*Task statement*: Read the data and repeat it in full, exactly.
**** Data excerpts ****
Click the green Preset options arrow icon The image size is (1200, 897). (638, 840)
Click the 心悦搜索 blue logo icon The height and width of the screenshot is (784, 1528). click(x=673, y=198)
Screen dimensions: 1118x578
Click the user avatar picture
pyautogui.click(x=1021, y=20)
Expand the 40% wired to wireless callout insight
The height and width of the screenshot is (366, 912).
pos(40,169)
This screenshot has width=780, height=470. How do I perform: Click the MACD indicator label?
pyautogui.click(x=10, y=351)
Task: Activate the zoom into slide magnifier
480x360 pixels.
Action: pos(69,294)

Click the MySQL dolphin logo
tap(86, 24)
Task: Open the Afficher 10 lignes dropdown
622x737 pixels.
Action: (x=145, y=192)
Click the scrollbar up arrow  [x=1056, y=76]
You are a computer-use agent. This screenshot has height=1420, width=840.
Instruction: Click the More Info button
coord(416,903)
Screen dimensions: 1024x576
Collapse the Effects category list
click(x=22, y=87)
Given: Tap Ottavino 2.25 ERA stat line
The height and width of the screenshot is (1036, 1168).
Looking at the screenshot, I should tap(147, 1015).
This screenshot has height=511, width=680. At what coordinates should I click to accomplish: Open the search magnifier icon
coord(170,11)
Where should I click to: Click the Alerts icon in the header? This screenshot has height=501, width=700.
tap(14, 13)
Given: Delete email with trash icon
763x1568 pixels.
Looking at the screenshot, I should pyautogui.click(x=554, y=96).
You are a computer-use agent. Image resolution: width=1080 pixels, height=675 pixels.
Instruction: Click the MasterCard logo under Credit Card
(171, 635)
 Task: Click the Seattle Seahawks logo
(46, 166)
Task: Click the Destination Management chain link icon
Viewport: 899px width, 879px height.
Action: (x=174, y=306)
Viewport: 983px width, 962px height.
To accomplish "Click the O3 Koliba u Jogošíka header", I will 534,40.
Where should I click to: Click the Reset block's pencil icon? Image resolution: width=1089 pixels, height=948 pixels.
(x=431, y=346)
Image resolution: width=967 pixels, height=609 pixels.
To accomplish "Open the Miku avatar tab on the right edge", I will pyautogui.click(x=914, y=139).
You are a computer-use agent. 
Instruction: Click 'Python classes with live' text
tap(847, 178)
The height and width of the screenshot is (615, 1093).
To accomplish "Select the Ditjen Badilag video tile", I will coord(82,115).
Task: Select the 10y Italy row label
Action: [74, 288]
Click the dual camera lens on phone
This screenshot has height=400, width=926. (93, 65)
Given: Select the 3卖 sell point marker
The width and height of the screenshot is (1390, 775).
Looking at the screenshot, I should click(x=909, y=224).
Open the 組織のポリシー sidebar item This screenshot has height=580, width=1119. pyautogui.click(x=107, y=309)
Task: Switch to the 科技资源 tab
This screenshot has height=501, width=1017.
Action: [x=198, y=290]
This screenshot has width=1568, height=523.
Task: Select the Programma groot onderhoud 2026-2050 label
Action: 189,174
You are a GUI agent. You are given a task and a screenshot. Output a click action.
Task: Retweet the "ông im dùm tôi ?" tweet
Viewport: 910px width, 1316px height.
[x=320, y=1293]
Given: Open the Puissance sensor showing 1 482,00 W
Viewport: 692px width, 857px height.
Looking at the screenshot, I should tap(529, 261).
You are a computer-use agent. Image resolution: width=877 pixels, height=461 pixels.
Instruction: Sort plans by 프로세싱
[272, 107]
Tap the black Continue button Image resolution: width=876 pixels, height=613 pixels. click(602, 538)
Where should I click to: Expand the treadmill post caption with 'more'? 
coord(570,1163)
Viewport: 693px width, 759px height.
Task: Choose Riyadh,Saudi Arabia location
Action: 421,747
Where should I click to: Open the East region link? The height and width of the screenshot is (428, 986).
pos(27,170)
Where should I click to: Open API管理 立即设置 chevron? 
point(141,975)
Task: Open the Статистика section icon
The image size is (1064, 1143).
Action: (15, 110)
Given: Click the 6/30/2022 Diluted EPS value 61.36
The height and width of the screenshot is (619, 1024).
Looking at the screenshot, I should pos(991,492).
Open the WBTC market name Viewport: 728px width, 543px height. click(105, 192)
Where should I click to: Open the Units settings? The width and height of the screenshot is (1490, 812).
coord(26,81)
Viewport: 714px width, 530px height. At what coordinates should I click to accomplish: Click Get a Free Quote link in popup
****
*Response below*:
Click the green Preset options arrow icon The image size is (1200, 897). (638, 840)
Click the 心悦搜索 blue logo icon The height and width of the screenshot is (784, 1528). click(x=673, y=198)
Screen dimensions: 1118x578
Click the user avatar picture
pyautogui.click(x=1021, y=20)
Expand the 40% wired to wireless callout insight
The height and width of the screenshot is (366, 912).
pos(40,169)
This screenshot has width=780, height=470. How do I perform: Click the MACD indicator label?
pyautogui.click(x=10, y=351)
Task: Activate the zoom into slide magnifier
480x360 pixels.
Action: pos(69,294)

Click the MySQL dolphin logo
tap(86, 24)
Task: Open the Afficher 10 lignes dropdown
622x737 pixels.
Action: (x=145, y=192)
Click the scrollbar up arrow  [x=1056, y=76]
You are a computer-use agent. This screenshot has height=1420, width=840.
Instruction: Click the More Info button
coord(416,903)
Screen dimensions: 1024x576
Collapse the Effects category list
click(x=22, y=87)
Given: Tap Ottavino 2.25 ERA stat line
The height and width of the screenshot is (1036, 1168).
Looking at the screenshot, I should tap(147, 1015).
This screenshot has height=511, width=680. At what coordinates should I click to accomplish: Open the search magnifier icon
coord(170,11)
Where should I click to: Click the Alerts icon in the header? This screenshot has height=501, width=700.
tap(14, 13)
Given: Delete email with trash icon
763x1568 pixels.
Looking at the screenshot, I should pyautogui.click(x=554, y=96).
You are a computer-use agent. Image resolution: width=1080 pixels, height=675 pixels.
Instruction: Click the MasterCard logo under Credit Card
(171, 635)
 Task: Click the Seattle Seahawks logo
(46, 166)
Task: Click the Destination Management chain link icon
Viewport: 899px width, 879px height.
Action: (x=174, y=306)
Viewport: 983px width, 962px height.
To accomplish "Click the O3 Koliba u Jogošíka header", I will 534,40.
Where should I click to: Click the Reset block's pencil icon? Image resolution: width=1089 pixels, height=948 pixels.
(x=431, y=346)
Image resolution: width=967 pixels, height=609 pixels.
To accomplish "Open the Miku avatar tab on the right edge", I will pyautogui.click(x=914, y=139).
You are a computer-use agent. 
Instruction: Click 'Python classes with live' text
tap(847, 178)
The height and width of the screenshot is (615, 1093).
To accomplish "Select the Ditjen Badilag video tile", I will coord(82,115).
Task: Select the 10y Italy row label
Action: [74, 288]
Click the dual camera lens on phone
This screenshot has height=400, width=926. (93, 65)
Given: Select the 3卖 sell point marker
The width and height of the screenshot is (1390, 775).
Looking at the screenshot, I should click(x=909, y=224).
Open the 組織のポリシー sidebar item This screenshot has height=580, width=1119. pyautogui.click(x=107, y=309)
Task: Switch to the 科技资源 tab
This screenshot has height=501, width=1017.
Action: [x=198, y=290]
This screenshot has width=1568, height=523.
Task: Select the Programma groot onderhoud 2026-2050 label
Action: 189,174
You are a GUI agent. You are given a task and a screenshot. Output a click action.
Task: Retweet the "ông im dùm tôi ?" tweet
Viewport: 910px width, 1316px height.
[x=320, y=1293]
Given: Open the Puissance sensor showing 1 482,00 W
Viewport: 692px width, 857px height.
Looking at the screenshot, I should tap(529, 261).
You are a computer-use agent. Image resolution: width=877 pixels, height=461 pixels.
Instruction: Sort plans by 프로세싱
[272, 107]
Tap the black Continue button Image resolution: width=876 pixels, height=613 pixels. click(602, 538)
Where should I click to: Expand the treadmill post caption with 'more'? 
coord(570,1163)
Viewport: 693px width, 759px height.
Task: Choose Riyadh,Saudi Arabia location
Action: 421,747
Where should I click to: Open the East region link? The height and width of the screenshot is (428, 986).
pos(27,170)
Where should I click to: Open API管理 立即设置 chevron? 
point(141,975)
Task: Open the Статистика section icon
The image size is (1064, 1143).
Action: (15, 110)
Given: Click the 6/30/2022 Diluted EPS value 61.36
The height and width of the screenshot is (619, 1024).
Looking at the screenshot, I should pos(991,492).
Open the WBTC market name Viewport: 728px width, 543px height. click(105, 192)
Where should I click to: Open the Units settings? The width and height of the screenshot is (1490, 812).
coord(26,81)
Viewport: 714px width, 530px height. At what coordinates should I click to accomplish: Click Get a Free Quote link in popup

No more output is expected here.